Устало подымаясь по лестнице, Ройбен мечтал, как увидит ждущую его Лауру, но ее не было дома. Остался лишь запах ее духов в подушках и пуховом шарфе.
Спустя не один час он проснулся и с удивлением увидел голубое небо над Тихим океаном, просто чудо в это время года. И другое чудо, чудо воды, голубой, сверкающей и искрящейся в лучах солнца.
Быстро приняв душ и одевшись, он вышел прогуляться. Стоял погожий день над островерхой крышей дома, возвышающегося, будто могучая крепость, проплывали снежно-белые облака.
Казалось, это было целую жизнь назад, когда он пришел на эту самую террасу с Мерчент Нидек, глядя на этот дом, спрашивая его, дарует ли он ему глубину чувств и тьму, тех, в которых он так нуждался. Ты станешь минорной гаммой в моей жизни, сказал он дому тогда, и дом ответил ему, обещая такие откровения, о которых он и мечтать не мог.
Он прошелся по истертым водой и ветром плитам к яркому и свежему океану и оказался на старой полуразрушенной балюстраде, отделявшей террасу от утеса. Увидел узкую неверную тропу, ведущую вниз, к полоске пляжа, отполированным водой камням и плавнику.
Шум прибоя поглотил его. Он не чувствовал веса, и ветер легко подхватил бы его сейчас, захоти он прыгнуть, подняв руки к небу.
Справа от него возвышались покрытые темно-зеленым лесом утесы, прикрывавшие от океанского ветра лес секвой. К югу тянулся лес из кряжистых дубов и кипарисов, превращенных ветром в изломанные скульптуры.
Его охватила печальная радость, глубочайшее понимание того, что он любит себя таким, какой он есть, любит, любит эту безумную охоту в грязных коридорах борделя в Хуаресе, безумный бег сквозь девственные леса севера, любит ощущение добычи в зубах, ощущение зверя, отчаянно и тщетно сопротивляющегося ему в битве.

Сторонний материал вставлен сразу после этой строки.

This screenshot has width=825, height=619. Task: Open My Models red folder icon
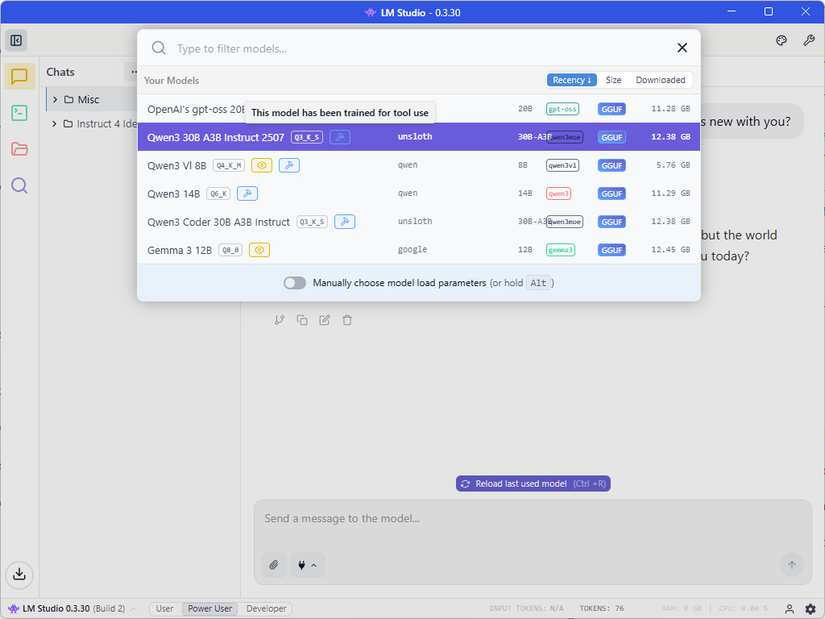[x=19, y=149]
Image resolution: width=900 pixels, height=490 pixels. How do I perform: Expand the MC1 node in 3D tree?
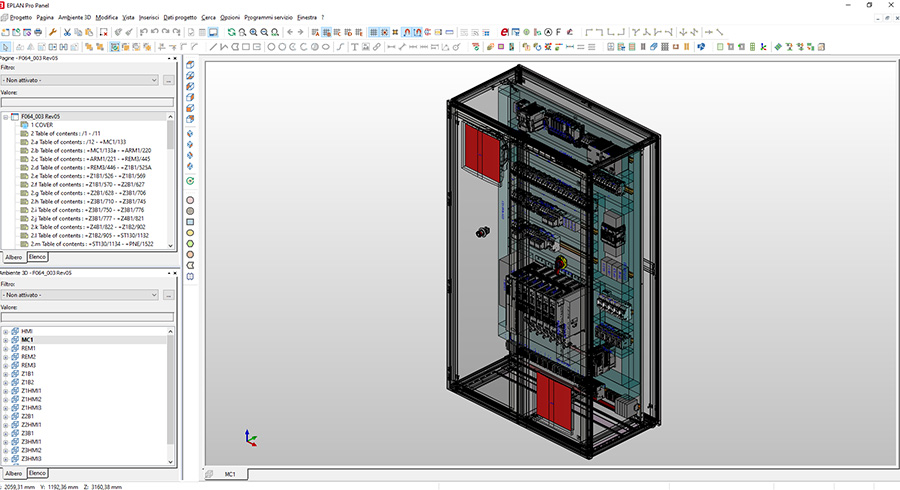[6, 340]
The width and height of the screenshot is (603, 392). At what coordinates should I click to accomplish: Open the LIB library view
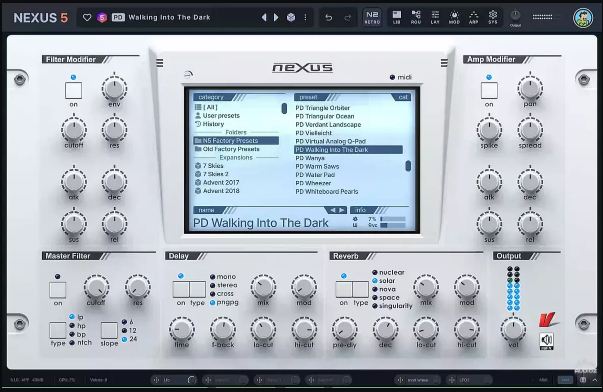click(396, 17)
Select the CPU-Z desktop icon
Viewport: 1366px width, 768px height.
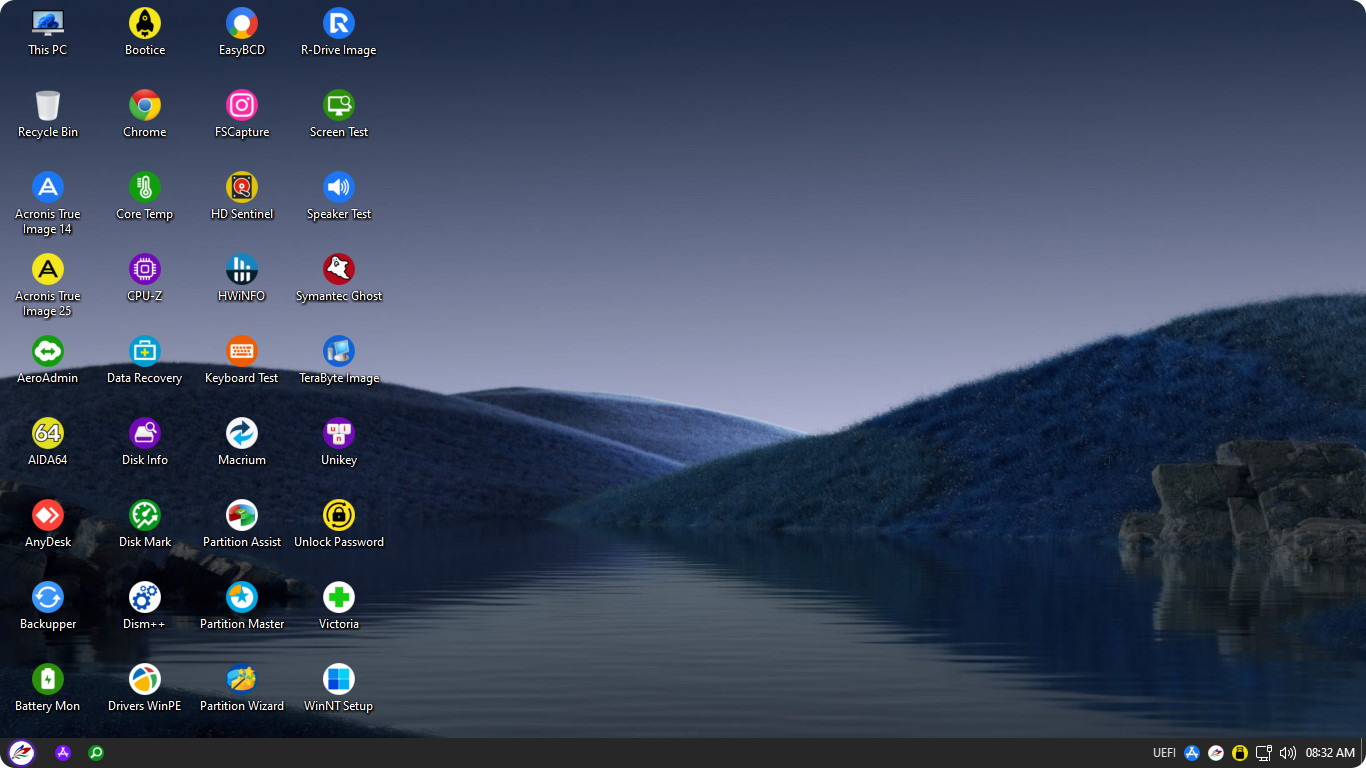click(x=145, y=270)
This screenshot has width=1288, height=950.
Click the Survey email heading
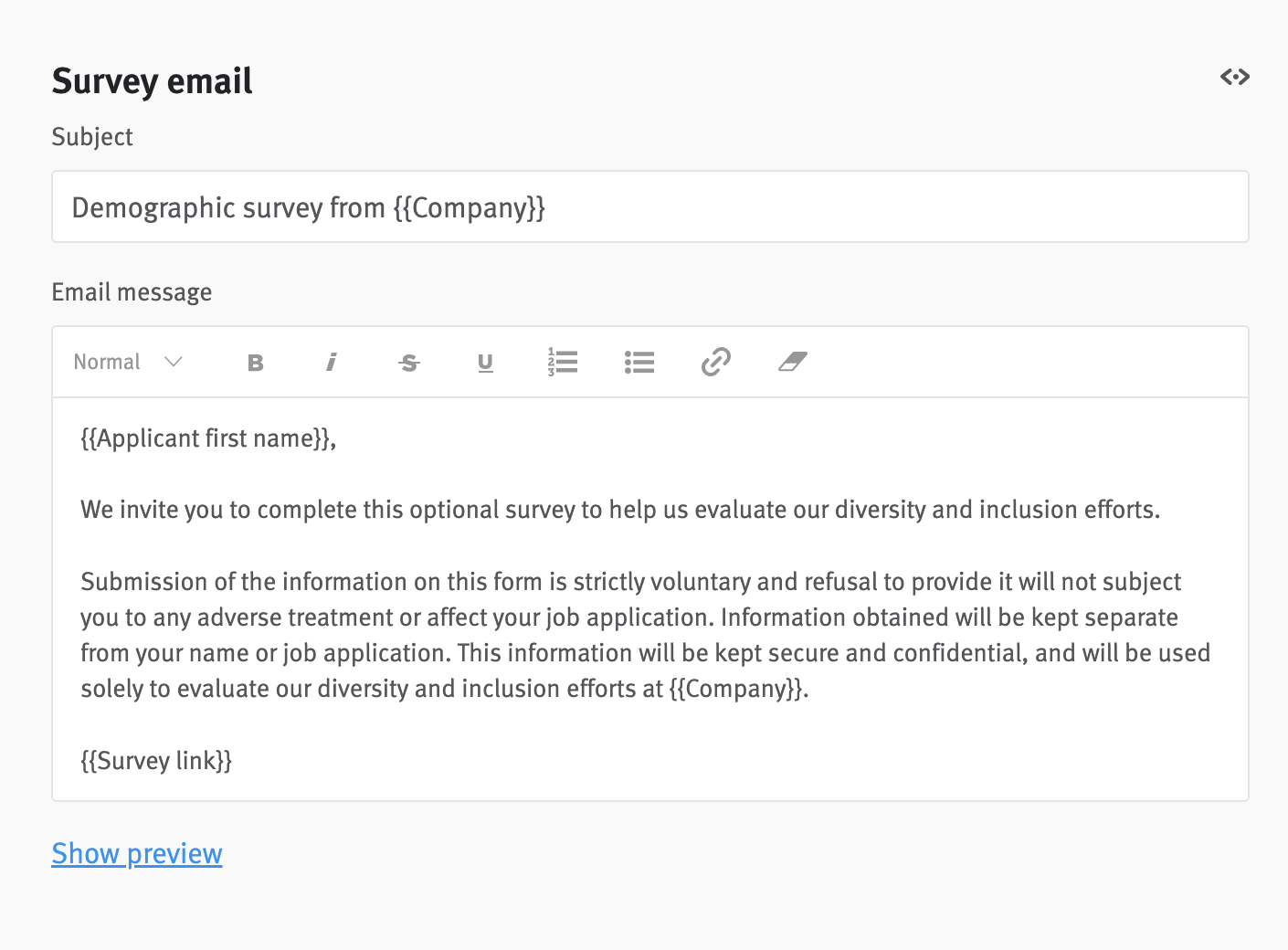pos(152,80)
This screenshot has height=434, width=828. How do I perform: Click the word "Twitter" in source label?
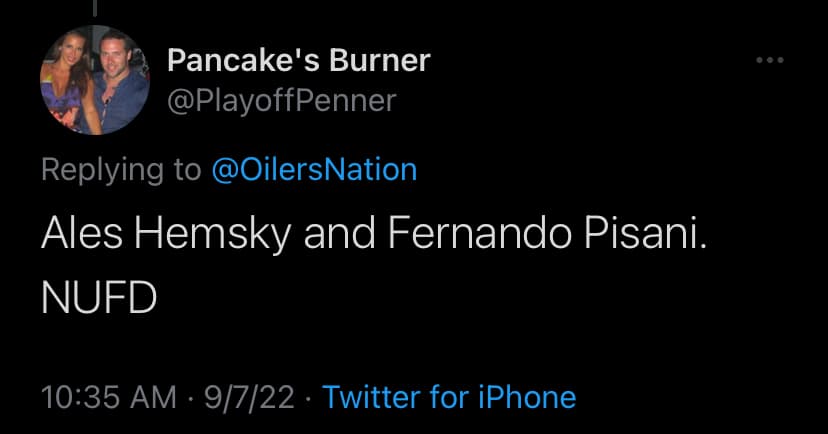click(372, 397)
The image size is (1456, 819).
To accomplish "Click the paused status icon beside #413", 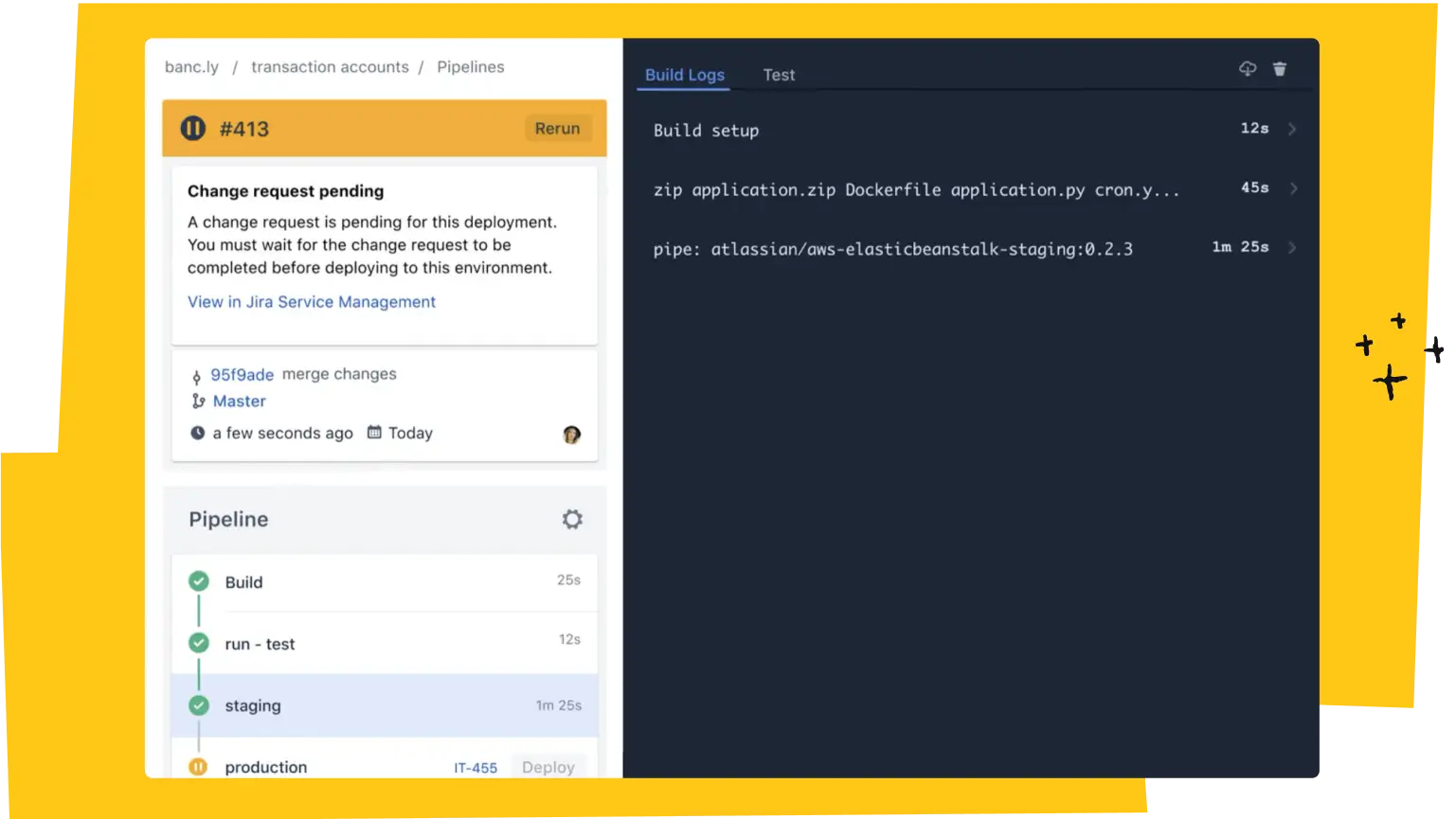I will (193, 129).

Но глубоко внутри в нем уже жило понимание того, что это только начало. Он чувствовал себя юным и сильным, не стесненным расчетами и размышлениями. Чувствовал, что у него есть время понять, как и почему он совершал ошибки, почему он должен всегда превращаться обратно, оставляя Дар Волка, тот, что стал для него превыше всех иных страстей.
Рай и ад открыты пред молодыми. Рай и ад скрываются на дне морском и на небе, раскинувшемся над нашими головами.
Светит солнце и в Саду Боли. В Саду Откровения.
Он вспомнил лицо брата, тогда, на День благодарения, печальные и усталые глаза Джима. У него защемило сердце. Будто брат был для него важнее бога, или, напротив, сам бог говорил устами Джима, как может он говорить устами любого, кто окажется на нашем пути случайно или неизбежно, любого, кто может призвать нас к нашей изначальной сущности, кто посмотрит на нас глазами, в которых будет эта боль, эта слабость, это разочарование, что есть лишь отражение наших сердец в них.
Его обдувал ледяной ветер, уши замерзли, а пальцы, которыми он прикрыл лицо, застыли так, что он едва мог шевелить ими. И тем не менее это было хорошо, очень хорошо, так чудесно, ибо не мог он почувствовать такого, когда был покрыт волчьей шкурой.